Element and text location data:
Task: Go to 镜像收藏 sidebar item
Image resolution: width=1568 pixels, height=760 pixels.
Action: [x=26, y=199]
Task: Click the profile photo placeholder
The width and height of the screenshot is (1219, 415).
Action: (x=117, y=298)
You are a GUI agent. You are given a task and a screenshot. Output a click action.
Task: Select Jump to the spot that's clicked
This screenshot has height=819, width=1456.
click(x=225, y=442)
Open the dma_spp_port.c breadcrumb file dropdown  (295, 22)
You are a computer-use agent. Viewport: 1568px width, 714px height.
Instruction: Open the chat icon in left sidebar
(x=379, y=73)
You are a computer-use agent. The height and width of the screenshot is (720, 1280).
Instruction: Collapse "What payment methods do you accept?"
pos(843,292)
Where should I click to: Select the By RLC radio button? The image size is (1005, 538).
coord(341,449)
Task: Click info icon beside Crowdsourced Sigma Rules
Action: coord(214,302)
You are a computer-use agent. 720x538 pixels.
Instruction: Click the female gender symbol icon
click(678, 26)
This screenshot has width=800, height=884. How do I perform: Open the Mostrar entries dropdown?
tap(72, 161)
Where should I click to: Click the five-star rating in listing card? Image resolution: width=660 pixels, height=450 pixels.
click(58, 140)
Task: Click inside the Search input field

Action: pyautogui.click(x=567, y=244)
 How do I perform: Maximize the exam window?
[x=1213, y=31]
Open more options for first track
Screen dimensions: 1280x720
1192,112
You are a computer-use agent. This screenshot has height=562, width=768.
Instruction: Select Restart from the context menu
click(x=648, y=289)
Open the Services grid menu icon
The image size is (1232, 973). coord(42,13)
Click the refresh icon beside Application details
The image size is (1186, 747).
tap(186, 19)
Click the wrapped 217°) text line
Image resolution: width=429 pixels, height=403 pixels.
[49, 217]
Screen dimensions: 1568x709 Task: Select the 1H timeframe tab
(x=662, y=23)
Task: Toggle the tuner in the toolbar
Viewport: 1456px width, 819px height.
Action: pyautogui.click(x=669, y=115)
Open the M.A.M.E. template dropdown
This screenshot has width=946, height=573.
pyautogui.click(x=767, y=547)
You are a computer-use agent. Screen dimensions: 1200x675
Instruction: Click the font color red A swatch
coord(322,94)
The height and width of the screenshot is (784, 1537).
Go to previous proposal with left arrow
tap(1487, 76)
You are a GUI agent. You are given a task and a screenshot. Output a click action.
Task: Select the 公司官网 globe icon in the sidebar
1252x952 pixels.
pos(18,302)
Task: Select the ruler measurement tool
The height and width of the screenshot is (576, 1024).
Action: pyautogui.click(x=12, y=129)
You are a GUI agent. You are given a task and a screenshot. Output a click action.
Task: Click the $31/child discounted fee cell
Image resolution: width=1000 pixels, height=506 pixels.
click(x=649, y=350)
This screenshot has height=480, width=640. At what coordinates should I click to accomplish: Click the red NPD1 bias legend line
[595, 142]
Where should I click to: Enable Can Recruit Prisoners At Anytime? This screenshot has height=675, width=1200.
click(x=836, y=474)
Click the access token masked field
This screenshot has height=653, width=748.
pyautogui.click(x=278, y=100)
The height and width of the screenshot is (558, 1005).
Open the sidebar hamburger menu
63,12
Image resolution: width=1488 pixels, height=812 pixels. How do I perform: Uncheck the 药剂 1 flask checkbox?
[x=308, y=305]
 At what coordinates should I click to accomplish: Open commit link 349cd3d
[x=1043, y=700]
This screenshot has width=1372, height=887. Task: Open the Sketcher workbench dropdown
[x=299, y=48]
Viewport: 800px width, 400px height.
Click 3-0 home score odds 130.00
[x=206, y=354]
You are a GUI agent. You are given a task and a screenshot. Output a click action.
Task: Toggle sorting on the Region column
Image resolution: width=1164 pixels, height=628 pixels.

• _WHAT YOU SHOULD DO_
Reproduce all of the entries above, substituting "desktop agent" for every occurrence of "computer-use agent" and leaving everything else unchanged.

• _RESPONSE TO THE TASK_
Task: Go to 镜像收藏 sidebar item
Image resolution: width=1568 pixels, height=760 pixels.
Action: [x=26, y=199]
Task: Click the profile photo placeholder
The width and height of the screenshot is (1219, 415).
Action: (x=117, y=298)
You are a GUI agent. You are given a task and a screenshot. Output a click action.
Task: Select Jump to the spot that's clicked
This screenshot has height=819, width=1456.
click(x=225, y=442)
Open the dma_spp_port.c breadcrumb file dropdown  (295, 22)
You are a desktop agent. Viewport: 1568px width, 714px height.
Instruction: Open the chat icon in left sidebar
(x=379, y=73)
You are a desktop agent. The height and width of the screenshot is (720, 1280).
Instruction: Collapse "What payment methods do you accept?"
pos(843,292)
Where should I click to: Select the By RLC radio button? The image size is (1005, 538).
coord(341,449)
Task: Click info icon beside Crowdsourced Sigma Rules
Action: coord(214,302)
You are a desktop agent. 720x538 pixels.
Instruction: Click the female gender symbol icon
click(678, 26)
This screenshot has width=800, height=884. How do I perform: Open the Mostrar entries dropdown?
tap(72, 161)
Where should I click to: Click the five-star rating in listing card? Image resolution: width=660 pixels, height=450 pixels.
click(58, 140)
Task: Click inside the Search input field

Action: pyautogui.click(x=567, y=244)
 How do I perform: Maximize the exam window?
[x=1213, y=31]
Open more options for first track
Screen dimensions: 1280x720
1192,112
You are a desktop agent. This screenshot has height=562, width=768.
Instruction: Select Restart from the context menu
click(x=648, y=289)
Open the Services grid menu icon
The image size is (1232, 973). coord(42,13)
Click the refresh icon beside Application details
The image size is (1186, 747).
tap(186, 19)
Click the wrapped 217°) text line
Image resolution: width=429 pixels, height=403 pixels.
[49, 217]
Screen dimensions: 1568x709 Task: Select the 1H timeframe tab
(x=662, y=23)
Task: Toggle the tuner in the toolbar
Viewport: 1456px width, 819px height.
Action: pyautogui.click(x=669, y=115)
Open the M.A.M.E. template dropdown
This screenshot has width=946, height=573.
pyautogui.click(x=767, y=547)
You are a desktop agent. Screen dimensions: 1200x675
Instruction: Click the font color red A swatch
coord(322,94)
The height and width of the screenshot is (784, 1537).
Go to previous proposal with left arrow
tap(1487, 76)
You are a GUI agent. You are given a task and a screenshot. Output a click action.
Task: Select the 公司官网 globe icon in the sidebar
1252x952 pixels.
pos(18,302)
Task: Select the ruler measurement tool
The height and width of the screenshot is (576, 1024).
Action: pyautogui.click(x=12, y=129)
You are a GUI agent. You are given a task and a screenshot. Output a click action.
Task: Click the $31/child discounted fee cell
Image resolution: width=1000 pixels, height=506 pixels.
click(x=649, y=350)
This screenshot has height=480, width=640. At what coordinates should I click to accomplish: Click the red NPD1 bias legend line
[595, 142]
Where should I click to: Enable Can Recruit Prisoners At Anytime? This screenshot has height=675, width=1200.
click(x=836, y=474)
Click the access token masked field
This screenshot has height=653, width=748.
pyautogui.click(x=278, y=100)
The height and width of the screenshot is (558, 1005).
Open the sidebar hamburger menu
63,12
Image resolution: width=1488 pixels, height=812 pixels. How do I perform: Uncheck the 药剂 1 flask checkbox?
[x=308, y=305]
 At what coordinates should I click to accomplish: Open commit link 349cd3d
[x=1043, y=700]
This screenshot has width=1372, height=887. Task: Open the Sketcher workbench dropdown
[x=299, y=48]
Viewport: 800px width, 400px height.
Click 3-0 home score odds 130.00
[x=206, y=354]
You are a GUI agent. You are given a task and a screenshot. Output a click action.
Task: Toggle sorting on the Region column
Image resolution: width=1164 pixels, height=628 pixels.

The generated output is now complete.